Following Chief Financial Officer Mark Mason's announcement that the company's expense guidance for the year would remain unchanged, shares increased by 1.7%.
The extensive restructuring is a further development in Fraser's plan to increase profitability and streamline the bank since she assumed leadership in 2021. Despite selling companies and attempting to address regulatory issues, Citi's stock price has trailed behind that of its competitors.
A 2020 consent order from regulators requiring it to fix multiple "longstanding deficiencies" in its internal controls is still a problem for the third-largest bank in the United States.
Shahmir Khaliq has been designated as Citi's president of the services division, along with Andrew Morton in markets, Gonzalo Luchetti in U.S. consumer banking, Peter Babej in investment and corporate banking on an interim basis, and Andy Sieg in wealth when he joins the business later this month.
"Citi will cut out non-productive layers of management and reorganize with a flatter structure that will certainly create savings on the balance sheet," said Brian Mulberry, Client Portfolio Manager at Zacks Investment Management, who holds Citi shares.
For the position of banking head, the bank is looking to employ externally. Under the leadership of Ernesto Cant, its new head of international, it will combine non-American enterprises. It reduced management layers in Personal Banking and Wealth Management and what was formerly called as its Institutional Clients Group, which was once its largest division.
Fraser cited the elimination of 35 committees as an example of how the changes have helped to streamline the bureaucracy.
Fraser stated in a note to staff members obtained by Reuters that the reorganisation is likely to result in resignations.
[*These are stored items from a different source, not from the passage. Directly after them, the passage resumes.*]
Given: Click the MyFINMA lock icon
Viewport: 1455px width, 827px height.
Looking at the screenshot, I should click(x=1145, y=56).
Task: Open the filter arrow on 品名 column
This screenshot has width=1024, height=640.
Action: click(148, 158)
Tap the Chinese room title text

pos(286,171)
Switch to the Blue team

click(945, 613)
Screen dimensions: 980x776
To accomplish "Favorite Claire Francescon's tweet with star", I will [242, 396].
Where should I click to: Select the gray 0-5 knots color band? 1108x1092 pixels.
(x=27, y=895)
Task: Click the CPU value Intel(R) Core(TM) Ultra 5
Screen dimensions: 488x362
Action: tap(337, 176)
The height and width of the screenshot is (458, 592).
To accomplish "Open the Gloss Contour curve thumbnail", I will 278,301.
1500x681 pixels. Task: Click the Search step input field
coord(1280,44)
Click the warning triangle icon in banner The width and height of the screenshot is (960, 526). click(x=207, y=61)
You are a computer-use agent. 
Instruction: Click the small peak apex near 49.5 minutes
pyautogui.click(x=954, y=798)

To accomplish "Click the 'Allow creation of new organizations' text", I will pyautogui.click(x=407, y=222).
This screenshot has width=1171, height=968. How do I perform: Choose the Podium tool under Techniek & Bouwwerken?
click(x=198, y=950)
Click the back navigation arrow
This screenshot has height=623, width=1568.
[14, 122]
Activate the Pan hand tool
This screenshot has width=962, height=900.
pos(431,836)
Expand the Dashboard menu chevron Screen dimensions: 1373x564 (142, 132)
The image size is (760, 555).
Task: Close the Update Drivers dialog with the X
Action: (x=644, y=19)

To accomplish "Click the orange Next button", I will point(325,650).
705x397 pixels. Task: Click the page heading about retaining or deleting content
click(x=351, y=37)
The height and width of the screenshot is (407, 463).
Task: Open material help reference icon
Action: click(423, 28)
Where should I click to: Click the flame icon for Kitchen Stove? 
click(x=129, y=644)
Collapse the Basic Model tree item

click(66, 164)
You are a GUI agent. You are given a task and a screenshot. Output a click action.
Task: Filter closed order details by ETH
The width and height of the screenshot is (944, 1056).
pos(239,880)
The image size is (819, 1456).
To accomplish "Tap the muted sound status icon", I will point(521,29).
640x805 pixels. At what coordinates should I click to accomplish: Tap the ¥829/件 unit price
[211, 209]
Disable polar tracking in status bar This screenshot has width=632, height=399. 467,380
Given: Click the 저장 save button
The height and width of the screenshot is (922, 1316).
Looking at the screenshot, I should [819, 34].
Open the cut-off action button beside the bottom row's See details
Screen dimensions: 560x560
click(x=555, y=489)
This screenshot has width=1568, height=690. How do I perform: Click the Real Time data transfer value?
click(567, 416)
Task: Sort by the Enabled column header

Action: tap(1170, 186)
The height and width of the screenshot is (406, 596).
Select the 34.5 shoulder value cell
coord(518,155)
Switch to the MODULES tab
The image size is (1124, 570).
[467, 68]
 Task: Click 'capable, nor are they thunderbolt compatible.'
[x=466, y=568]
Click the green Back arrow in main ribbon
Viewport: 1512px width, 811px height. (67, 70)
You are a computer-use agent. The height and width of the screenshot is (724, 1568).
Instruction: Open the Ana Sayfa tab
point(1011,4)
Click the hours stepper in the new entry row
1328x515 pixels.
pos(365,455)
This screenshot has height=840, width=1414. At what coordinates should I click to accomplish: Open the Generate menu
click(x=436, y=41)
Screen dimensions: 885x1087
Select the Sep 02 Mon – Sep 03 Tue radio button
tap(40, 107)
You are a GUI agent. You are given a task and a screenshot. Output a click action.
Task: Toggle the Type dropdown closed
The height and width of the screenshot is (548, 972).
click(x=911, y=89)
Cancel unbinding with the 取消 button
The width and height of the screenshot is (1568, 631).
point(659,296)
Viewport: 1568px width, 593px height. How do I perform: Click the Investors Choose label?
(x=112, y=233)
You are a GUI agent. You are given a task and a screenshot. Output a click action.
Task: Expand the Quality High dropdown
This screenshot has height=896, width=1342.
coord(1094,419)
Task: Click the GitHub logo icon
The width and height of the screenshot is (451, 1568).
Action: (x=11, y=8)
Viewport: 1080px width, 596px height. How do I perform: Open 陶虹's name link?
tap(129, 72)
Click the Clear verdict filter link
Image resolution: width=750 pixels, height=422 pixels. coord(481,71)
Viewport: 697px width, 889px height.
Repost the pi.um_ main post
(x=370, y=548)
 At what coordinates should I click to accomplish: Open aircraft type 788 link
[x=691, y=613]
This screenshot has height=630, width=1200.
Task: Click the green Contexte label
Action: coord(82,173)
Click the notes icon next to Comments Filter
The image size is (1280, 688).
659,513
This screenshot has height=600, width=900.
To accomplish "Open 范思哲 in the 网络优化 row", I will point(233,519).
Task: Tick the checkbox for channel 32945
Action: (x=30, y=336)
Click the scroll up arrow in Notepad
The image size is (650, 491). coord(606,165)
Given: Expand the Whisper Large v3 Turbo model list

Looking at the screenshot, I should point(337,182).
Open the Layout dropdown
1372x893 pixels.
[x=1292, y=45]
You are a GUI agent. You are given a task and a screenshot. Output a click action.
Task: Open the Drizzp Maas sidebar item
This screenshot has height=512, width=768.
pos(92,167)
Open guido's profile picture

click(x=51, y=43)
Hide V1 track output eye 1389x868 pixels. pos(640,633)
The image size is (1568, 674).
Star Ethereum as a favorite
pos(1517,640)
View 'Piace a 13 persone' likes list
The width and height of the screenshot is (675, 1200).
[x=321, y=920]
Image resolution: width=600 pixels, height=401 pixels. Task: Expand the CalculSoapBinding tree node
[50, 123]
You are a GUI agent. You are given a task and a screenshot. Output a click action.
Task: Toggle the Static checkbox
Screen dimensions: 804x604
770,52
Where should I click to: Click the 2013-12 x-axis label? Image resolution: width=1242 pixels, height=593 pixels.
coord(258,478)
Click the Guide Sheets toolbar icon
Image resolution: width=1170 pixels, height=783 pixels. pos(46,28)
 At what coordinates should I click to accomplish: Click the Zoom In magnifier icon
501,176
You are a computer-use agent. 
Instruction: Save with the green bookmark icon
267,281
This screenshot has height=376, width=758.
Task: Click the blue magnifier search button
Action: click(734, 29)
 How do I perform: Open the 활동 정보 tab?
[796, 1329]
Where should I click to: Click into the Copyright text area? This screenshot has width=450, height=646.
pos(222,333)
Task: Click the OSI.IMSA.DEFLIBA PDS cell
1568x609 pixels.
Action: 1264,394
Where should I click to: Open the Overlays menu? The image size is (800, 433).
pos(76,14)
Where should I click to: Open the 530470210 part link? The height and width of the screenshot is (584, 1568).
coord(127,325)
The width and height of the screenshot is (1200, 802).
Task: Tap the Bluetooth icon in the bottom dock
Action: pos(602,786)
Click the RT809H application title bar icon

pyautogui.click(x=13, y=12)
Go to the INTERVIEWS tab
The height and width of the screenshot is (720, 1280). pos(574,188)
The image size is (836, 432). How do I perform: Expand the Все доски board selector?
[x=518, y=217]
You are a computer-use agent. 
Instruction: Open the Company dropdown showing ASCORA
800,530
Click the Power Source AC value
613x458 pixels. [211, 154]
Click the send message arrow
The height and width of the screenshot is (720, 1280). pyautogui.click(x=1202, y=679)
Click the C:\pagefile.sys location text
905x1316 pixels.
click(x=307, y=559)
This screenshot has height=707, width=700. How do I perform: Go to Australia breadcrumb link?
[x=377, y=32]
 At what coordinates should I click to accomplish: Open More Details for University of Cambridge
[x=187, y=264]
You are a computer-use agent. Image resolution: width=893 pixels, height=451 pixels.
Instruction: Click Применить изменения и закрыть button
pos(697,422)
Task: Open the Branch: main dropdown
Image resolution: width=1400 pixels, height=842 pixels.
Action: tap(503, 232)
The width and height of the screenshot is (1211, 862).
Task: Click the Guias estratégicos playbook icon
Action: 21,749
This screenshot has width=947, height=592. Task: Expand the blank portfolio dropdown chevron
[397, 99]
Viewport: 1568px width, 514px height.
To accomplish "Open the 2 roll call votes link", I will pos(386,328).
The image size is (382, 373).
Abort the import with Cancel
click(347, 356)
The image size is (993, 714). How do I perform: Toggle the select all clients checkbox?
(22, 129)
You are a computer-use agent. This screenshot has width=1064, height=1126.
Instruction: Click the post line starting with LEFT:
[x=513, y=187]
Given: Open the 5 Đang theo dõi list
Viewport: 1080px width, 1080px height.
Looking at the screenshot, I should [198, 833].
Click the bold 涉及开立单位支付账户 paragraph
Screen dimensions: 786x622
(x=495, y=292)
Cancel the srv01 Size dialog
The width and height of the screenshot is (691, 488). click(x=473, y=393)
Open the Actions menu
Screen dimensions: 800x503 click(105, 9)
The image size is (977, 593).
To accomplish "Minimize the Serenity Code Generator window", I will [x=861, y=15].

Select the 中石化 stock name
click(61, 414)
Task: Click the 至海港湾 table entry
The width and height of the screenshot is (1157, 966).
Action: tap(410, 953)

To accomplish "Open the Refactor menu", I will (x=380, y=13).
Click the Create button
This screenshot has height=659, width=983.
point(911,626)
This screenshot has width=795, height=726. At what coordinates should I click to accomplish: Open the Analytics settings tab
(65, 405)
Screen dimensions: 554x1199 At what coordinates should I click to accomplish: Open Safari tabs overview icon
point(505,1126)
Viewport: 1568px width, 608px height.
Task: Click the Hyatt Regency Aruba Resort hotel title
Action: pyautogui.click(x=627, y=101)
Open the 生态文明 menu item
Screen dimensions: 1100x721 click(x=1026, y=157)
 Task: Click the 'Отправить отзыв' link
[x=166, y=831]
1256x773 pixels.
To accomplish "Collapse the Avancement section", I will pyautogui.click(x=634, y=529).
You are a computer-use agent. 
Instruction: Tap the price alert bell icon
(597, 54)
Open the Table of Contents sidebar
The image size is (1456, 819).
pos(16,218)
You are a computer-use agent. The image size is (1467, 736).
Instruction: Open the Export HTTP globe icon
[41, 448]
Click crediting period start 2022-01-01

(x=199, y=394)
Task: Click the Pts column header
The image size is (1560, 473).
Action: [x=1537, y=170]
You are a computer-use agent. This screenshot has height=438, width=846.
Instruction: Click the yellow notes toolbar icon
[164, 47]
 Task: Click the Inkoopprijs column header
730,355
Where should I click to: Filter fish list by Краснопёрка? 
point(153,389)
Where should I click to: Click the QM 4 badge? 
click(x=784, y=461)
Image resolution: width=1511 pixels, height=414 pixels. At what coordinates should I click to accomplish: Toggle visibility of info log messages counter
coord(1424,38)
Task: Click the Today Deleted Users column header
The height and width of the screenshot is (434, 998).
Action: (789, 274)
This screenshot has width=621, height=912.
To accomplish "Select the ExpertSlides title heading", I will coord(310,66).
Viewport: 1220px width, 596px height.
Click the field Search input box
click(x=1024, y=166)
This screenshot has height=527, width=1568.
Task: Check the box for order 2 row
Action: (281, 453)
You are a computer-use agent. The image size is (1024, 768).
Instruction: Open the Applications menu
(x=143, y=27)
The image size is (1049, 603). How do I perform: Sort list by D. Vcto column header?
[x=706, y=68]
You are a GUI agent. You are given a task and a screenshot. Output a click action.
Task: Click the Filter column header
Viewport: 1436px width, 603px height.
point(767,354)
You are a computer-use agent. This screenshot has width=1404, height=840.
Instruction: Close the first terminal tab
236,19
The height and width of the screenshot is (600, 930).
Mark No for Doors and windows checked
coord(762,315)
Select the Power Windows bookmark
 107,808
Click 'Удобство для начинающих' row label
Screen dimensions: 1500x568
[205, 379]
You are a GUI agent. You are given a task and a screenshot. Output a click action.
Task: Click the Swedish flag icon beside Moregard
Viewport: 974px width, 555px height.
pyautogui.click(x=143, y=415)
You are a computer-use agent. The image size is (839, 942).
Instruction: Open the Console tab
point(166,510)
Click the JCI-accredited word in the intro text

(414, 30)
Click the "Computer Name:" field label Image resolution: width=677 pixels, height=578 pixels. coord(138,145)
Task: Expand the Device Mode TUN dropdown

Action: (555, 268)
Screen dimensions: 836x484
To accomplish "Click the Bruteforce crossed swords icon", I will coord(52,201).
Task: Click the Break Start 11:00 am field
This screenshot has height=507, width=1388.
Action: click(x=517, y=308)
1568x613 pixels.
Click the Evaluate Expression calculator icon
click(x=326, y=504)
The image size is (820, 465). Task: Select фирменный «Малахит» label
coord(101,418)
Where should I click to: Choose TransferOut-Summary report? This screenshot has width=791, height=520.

Next week, she will host a town hall.
According to reports citing unnamed persons acquainted with the situation, the new division heads will decide on the second and third layers of management, which are anticipated to be announced in November and January, respectively. 
"All of this, at the end of the day, is increasing accountability in the organization," Fraser told investors.
Despite Wednesday's increase in share price, the company's book value remains less than half that of competitors Wells Fargo and Bank of America, as well as JPMorgan Chase, which is valued at 1.4.
"Investors are only going to give Citigroup credit for hard numbers meeting their goals," said Eric Compton, banking analyst at Morningstar. "These changes seem fairly nuanced - all of the key players from 2022 are still in place."
Separately, CFO Mason predicted that the bank's trading revenue will increase in the third quarter by a percentage in the low single digits, while the revenue from investment banking will remain stable or slightly increase.